Thread: Assistance with Query Optimisation?

Assistance with Query Optimisation?

From
Shaun Johnston
Date:
Hi

Apologies in advance for the verbosity of my explanation for this
problem, but I think it's all pertinent.

I have a fairly simple query which postgresql's query planner seems to
be interpreting / optimising in interesting ways:

Query:

SELECT *
FROM account_transaction
WHERE account_id = 10783
ORDER BY account_transaction_timestamp asc
OFFSET 0
LIMIT 100

Table "public.account_transaction"

(I have stripped the default values etc for the sake of formatting)

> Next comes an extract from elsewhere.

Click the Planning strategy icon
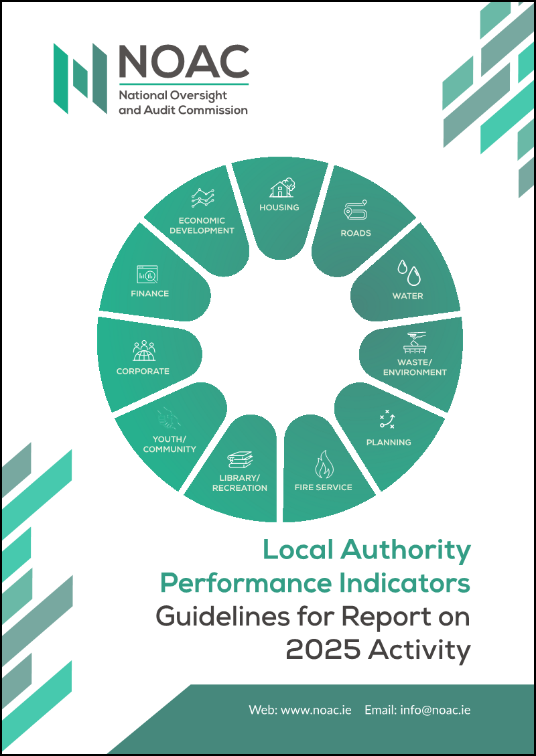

            Column             |           Type           |
-------------------------------+--------------------------+
 account_transaction_id        | bigint                   |
 account_transaction_timestamp | timestamp with time zone |
 account_id                    | integer                  |
 other_account_transaction_id  | bigint                   |
 transaction_reason            | text                     |
 transaction_amount            | numeric(15,2)            |
 transaction_exchange_rate     | numeric(20,10)           |
 transaction_base_amount       | numeric(15,2)            |
 transaction_locked_until      | timestamp with time zone |
 transaction_approved          | boolean                  |
Indexes:
    "account_transaction_pkey" PRIMARY KEY, btree (account_transaction_id),
     tablespace "indexes"
    "account_transaction_ai" btree (account_id), tablespace "indexes"
    "account_transaction_timestamp" btree (account_transaction_timestamp),
     tablespace "indexes"
    "account_transaction_tlu" btree (transaction_locked_until),
     tablespace "indexes"
Foreign-key constraints:
    "$1" FOREIGN KEY (account_id) REFERENCES
      account(account_id)
    "$2" FOREIGN KEY (other_account_transaction_id) REFERENCES
      account_transaction(account_transaction_id) ON UPDATE CASCADE

Query Plans:

With Sort and Limit
---------------------------------------------------------------------------------
                                    QUERY
PLAN
---------------------------------------------------------------------------------
 Limit  (cost=0.00..12297.59 rows=100 width=120)
 (actual time=23.537..275476.496 rows=100 loops=1)
   ->  Index Scan Backward using account_transaction_timestamp on
       account_transaction
       (cost=0.00..640704.23 rows=5210 width=120)
       (actual time=23.529..275475.781 rows=100 loops=1)
         Filter: (account_id = 10783)
 Total runtime: 275476.944 ms


With Sort but no Limit
--------------------------------------------------------------------------------
                                    QUERY
PLAN
--------------------------------------------------------------------------------
 Sort  (cost=18777.41..18790.43 rows=5210 width=120)
 (actual time=1081.226..1082.170 rows=308 loops=1)
   Sort Key: account_transaction_timestamp
   ->  Index Scan using account_transaction_ai on account_transaction
       (cost=0.00..18455.77 rows=5210 width=120)
       (actual time=47.731..1070.788 rows=308 loops=1)
         Index Cond: (account_id = 10783)
 Total runtime: 1083.182 ms

With Limit but no Sort
---------------------------------------------------------------------------------
                                    QUERY
PLAN
---------------------------------------------------------------------------------
 Limit  (cost=0.00..354.24 rows=100 width=120)
 (actual time=0.029..1.070 rows=100 loops=1)
   ->  Index Scan using account_transaction_ai on account_transaction
       (cost=0.00..18455.77 rows=5210 width=120)
       (actual time=0.022..0.467 rows=100 loops=1)
         Index Cond: (account_id = 10783)
 Total runtime: 1.422 ms

With Limit and Sort, but sorted by transaction_base_amount
---------------------------------------------------------------------------------
                                    QUERY
PLAN
---------------------------------------------------------------------------------
 Limit  (cost=18777.41..18777.66 rows=100 width=120)
 (actual time=55.294..56.221 rows=100 loops=1)
   ->  Sort  (cost=18777.41..18790.43 rows=5210 width=120)
       (actual time=55.285..55.600 rows=100 loops=1)
         Sort Key: transaction_base_amount
         ->  Index Scan using account_transaction_ai on
account_transaction
             (cost=0.00..18455.77 rows=5210 width=120)
             (actual time=0.057..53.187 rows=308 loops=1)
               Index Cond: (account_id = 10783)
 Total runtime: 56.597 ms

The table currently contains about 10 million records.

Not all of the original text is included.